- Born: 9 February 1965 (age 61) Jammu, Jammu and Kashmir, India
- Occupation: Mountain climber
- Known for: Summiting Mount Everest (2018), oldest Indian women mountaineer to summit Mount Everest at an age of 53 years.
- Spouse: Ankur Bahl

= Sangeeta Sindhi Bahl =

Indian mountaineer

Sangeeta Sindhi Bahl (born 9 February 1965) became the oldest Indian woman to climb the world's tallest peak (8848.86 m), when she summited Mount Everest in May 2018, at the age of 53 years. She also became the first woman from the Indian union territory of Jammu and Kashmir to scale the mountain. Bahl is a former Miss India finalist.

==Mountaineering==
Sangeeta Bahl first took up mountain climbing at the age of 46. Encouraged and trained by her husband Ankur Bahl, an already-accomplished mountaineer, she tackled Kilimanjaro (5895 m) with him in 2011. Two years later, Bahl climbed Mount Elbrus (5642 m), Europe's highest peak, before becoming, in 2014, the third Indian woman to climb Antarctica's Mount Vinson (4897 m). One year later, she scaled Aconcagua (6962 m), the highest peak of South America.

===Mount Everest climb 2018===
Bahl's first attempt to climb Everest in 2017 failed due to altitude sickness. After fifty days on the mountain, symptoms of altitude sickness emerged and she had to be evacuated from a high-altitude base camp, along with six other climbers similarly affected. Bahl was struck with the illness despite having prepared by climbing two 6000 m mountains in the lead up.

On 19 May 2018, she reached the summit of Everest at her second attempt. High winds and snowfalls added challenging conditions as Bahl made her final push to the summit, approaching from the South Col-side. She was supported in her ascent by two Sherpas as her mountain guides, whom Bahl names as Ngaa Tenji and "Nurbu Sherpa". During this second attempt, Bahl did not suffer from any symptoms of altitude sickness, which she attributes to thorough preparation and rigorous training. In attaining the summit, Bahl surpassed Premlata Agrawal's record as the oldest Indian woman to reach it, Agrawal having made the climb in 2011.

===Seven Summits===
Bahl has completed climbs on six of the traditional Seven Summits of the world, leaving only Denali in North America unscaled by her.
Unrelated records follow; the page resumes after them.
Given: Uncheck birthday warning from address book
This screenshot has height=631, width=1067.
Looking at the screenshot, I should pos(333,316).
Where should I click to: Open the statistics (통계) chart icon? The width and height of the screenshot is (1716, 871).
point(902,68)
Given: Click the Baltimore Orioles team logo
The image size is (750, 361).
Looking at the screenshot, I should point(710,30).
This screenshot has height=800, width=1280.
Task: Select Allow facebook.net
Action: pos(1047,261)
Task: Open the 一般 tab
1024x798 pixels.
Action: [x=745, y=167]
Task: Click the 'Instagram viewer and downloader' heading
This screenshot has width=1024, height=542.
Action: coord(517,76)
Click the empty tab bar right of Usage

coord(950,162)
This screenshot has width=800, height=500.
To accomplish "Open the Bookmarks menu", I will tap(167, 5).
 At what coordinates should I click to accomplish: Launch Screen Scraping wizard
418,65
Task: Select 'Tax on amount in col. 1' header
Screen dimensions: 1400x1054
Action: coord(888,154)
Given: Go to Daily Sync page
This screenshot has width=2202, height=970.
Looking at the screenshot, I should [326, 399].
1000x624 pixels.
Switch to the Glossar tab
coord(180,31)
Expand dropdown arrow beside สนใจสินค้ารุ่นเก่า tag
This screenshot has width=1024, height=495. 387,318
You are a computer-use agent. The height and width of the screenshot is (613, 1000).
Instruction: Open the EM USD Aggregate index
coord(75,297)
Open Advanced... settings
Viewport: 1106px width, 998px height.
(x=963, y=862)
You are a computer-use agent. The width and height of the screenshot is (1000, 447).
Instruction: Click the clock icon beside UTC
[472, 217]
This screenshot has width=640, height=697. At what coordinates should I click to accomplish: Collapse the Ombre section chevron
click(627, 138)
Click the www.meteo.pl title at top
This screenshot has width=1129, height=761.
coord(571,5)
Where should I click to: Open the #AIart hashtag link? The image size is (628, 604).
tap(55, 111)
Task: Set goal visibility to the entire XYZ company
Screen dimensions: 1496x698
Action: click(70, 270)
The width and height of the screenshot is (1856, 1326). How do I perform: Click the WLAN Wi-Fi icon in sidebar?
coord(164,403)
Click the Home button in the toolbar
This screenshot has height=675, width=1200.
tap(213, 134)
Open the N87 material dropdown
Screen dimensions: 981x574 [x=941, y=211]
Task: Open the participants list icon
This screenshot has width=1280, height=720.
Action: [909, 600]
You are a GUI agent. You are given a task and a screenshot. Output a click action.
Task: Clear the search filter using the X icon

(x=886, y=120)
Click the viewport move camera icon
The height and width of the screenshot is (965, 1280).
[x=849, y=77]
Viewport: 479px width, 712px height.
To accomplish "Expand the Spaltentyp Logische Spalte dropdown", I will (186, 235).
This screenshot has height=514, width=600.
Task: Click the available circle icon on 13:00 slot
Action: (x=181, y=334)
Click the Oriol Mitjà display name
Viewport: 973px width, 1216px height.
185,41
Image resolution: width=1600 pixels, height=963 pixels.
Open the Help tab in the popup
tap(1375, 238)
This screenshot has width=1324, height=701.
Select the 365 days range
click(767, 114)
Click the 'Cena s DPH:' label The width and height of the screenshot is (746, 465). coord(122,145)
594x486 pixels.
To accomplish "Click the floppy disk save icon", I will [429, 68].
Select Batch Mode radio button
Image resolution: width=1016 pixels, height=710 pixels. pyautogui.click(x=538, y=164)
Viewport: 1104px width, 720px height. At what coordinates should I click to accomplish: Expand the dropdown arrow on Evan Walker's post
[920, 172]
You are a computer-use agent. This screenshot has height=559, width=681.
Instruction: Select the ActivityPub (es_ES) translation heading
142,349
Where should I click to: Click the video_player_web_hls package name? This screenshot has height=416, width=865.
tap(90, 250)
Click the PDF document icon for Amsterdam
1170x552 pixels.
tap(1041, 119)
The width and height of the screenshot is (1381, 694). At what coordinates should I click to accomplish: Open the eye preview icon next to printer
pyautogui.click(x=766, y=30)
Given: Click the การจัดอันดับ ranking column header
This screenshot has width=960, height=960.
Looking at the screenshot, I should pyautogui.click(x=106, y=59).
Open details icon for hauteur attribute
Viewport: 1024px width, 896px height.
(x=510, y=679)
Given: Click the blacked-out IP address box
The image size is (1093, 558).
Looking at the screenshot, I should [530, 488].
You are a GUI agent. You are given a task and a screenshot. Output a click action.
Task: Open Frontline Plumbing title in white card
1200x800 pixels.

In 2019, Bahl was in training to attempt a climb to the seventh summit.

Details of the completed climbs are shown in the table below:

| Image | Peak | Elevation | Continent | Date of Summit |
|---|---|---|---|---|
|  | Mount Everest | 8,848 m (29,029 ft) | Asia | 2018 |
|  | Aconcagua | 6,961 m (22,838 ft) | South America | 2015 |
|  | Kilimanjaro | 5,895 m (19,341 ft) | Africa | 2011 |
|  | Mount Elbrus | 5,642 m (18,510 ft) | Europe | 2013 |
|  | Mount Vinson | 4,892 m (16,050 ft) | Antarctica | 2014 |
|  | Mount Kosciuszko | 2,228 m (7,310 ft) | Australia | 2016 |

==Professional interests and personal life==
Bahl is the founder, director and image consultant of Impact Image Consultants, a Gurgaon-based company specialising in professional image consultancy. As a trainer for corporate staff, she offers mentoring and coaching services for both individuals and organisations. She has appeared as a keynote speaker and has spread knowledge about how mountain climbing helps in building endurance, resilience, mental strength and stability during interactive sessions with the children and the celebrity show host Mrs Nidhi Kumar, conducted by Skoolz. In 1985 Bahl competed in the national beauty pageant organised and run by Femina, Miss India, in which she reached the finals.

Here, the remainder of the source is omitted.